Stefan Back klingt einfach nur zufrieden. „Wir haben sehr viele intensive Gespräche geführt, es war wirklich fast ausnahmslos sehr gutes Fachpublikum“, freut sich der Vertriebsleiter des Lorcher Unternehmens ARADEX. Er spricht von der dreitägigen Electric & Hybrid Marine World Expo in Amsterdam. ARADEX beteiligte sich als Aussteller an diesem Dreh- und Angelpunkt im Bereich Elektrifizierung im maritimen Bereich in Europa. „Der maritime Sektor ist inzwischen ein solider Pfeiler unserer Firma geworden und Amsterdam hat uns in dieser Entscheidung bestätigt.“

Seit gut drei Jahren engagiert sich der Hersteller und Entwickler von Umrichtern und Komponenten bis hin zum gesamten elektrischen Antriebssystem in diesem Segment. „Der Bereich Schiffe ist sehr speziell und für uns ist das ein großer interessanter Markt“, betont Back. Gerade in Skandinavien oder auch in den Niederlanden sind die Gesetze bezüglich emissionsfreier Antriebe bei Schiffen schon wesentlich restriktiver als in Deutschland. Außerdem ist der maritime Markt sehr in Bewegung. „Inzwischen setzt man hier immer mehr auf hohe Leistungsklassen im Megawatt-Bereich, aber dort wird es mit den Anbietern von Systemen dünn, denn der Markt ist hier noch im Aufbau.“ ARADEX aber könne diese Bedürfnisse mit der VECTOPOWER Wechselrichterfamilie bereits befriedigen.

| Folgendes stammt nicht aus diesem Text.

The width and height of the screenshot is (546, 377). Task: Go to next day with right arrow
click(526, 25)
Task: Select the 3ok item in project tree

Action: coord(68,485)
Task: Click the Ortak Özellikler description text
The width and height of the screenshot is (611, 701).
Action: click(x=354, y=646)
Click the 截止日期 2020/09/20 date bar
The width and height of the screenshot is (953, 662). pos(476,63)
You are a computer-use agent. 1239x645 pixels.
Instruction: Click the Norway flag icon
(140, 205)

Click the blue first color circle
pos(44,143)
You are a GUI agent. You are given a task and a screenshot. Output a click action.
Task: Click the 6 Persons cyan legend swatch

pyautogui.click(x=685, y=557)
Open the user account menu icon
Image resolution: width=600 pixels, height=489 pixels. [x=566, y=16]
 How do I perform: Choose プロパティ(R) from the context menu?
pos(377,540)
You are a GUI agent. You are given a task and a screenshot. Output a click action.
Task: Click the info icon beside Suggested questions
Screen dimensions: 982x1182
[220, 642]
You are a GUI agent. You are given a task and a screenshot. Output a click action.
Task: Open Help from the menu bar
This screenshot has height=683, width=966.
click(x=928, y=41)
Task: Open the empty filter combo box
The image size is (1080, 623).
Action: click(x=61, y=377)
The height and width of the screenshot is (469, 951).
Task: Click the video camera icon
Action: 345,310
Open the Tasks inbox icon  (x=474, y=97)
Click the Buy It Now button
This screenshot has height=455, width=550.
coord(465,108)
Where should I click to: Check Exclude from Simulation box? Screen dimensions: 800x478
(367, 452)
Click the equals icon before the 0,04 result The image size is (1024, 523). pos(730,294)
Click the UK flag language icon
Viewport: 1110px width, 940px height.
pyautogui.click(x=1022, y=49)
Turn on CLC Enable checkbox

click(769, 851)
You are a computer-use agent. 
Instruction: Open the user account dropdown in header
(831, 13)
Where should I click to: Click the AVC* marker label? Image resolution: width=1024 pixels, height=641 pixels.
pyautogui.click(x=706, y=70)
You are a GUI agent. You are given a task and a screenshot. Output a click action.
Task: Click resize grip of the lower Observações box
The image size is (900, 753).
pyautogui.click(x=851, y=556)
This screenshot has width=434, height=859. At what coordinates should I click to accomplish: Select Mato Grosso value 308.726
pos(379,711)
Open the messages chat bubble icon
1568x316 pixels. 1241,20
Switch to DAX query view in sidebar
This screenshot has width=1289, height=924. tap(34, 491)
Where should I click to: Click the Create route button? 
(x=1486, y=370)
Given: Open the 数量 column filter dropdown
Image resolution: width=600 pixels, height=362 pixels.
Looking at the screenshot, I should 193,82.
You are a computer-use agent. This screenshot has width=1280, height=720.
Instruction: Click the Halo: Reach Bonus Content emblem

Der Messestand stellte deswegen die neuen großen VECTOPOWER-Umrichter vor, die auf tausend Volt im Zwischenkreis gehen, ein Bereich, der sich bei Schiffen durchgesetzt hat. „Da kann man sich dann entscheiden, ob man eben sehr viele Umrichter möchte oder einen mit einer größeren Leistung wie unseren“, erläutert der Vertriebsleiter. Bei den Messebesuchern sei die Neuheit sehr gut angekommen.

Seiner Einschätzung nach ist es wichtig, bereits jetzt auf Elektromobilität zu setzen. „Die Emissionen, seien es Lärm oder Abgase, sind irgendwann nicht mehr tragbar“, ist er überzeugt. Dann werde es deswegen einen deutlichen Schub in diesem Markt geben. Je früher man also an die Sache herangehe, desto bester und natürlich möchten die Lorcher da zu den ersten gehören. „Ein Traum wäre sicher, irgendwann möglichst ganz ohne Umweltbelastung mobil zu sein, aber zumindest die Hybridisierung in den Städten sollte schneller voran getrieben werden“, findet Back. Und auch in diesem Bereich bietet ARADEX bereits Lösungen an – für die unterschiedlichsten Nutzfahrzeuge. Nicht nur für den maritimen Bereich wurden schon eine Vielzahl an Projekten umgesetzt, auch für die Straße. Die Spannweite reicht von der Hybridisierung von Sprintern über voll elektrische Linienbusse bis hin zu elektrischen Baumaschinen.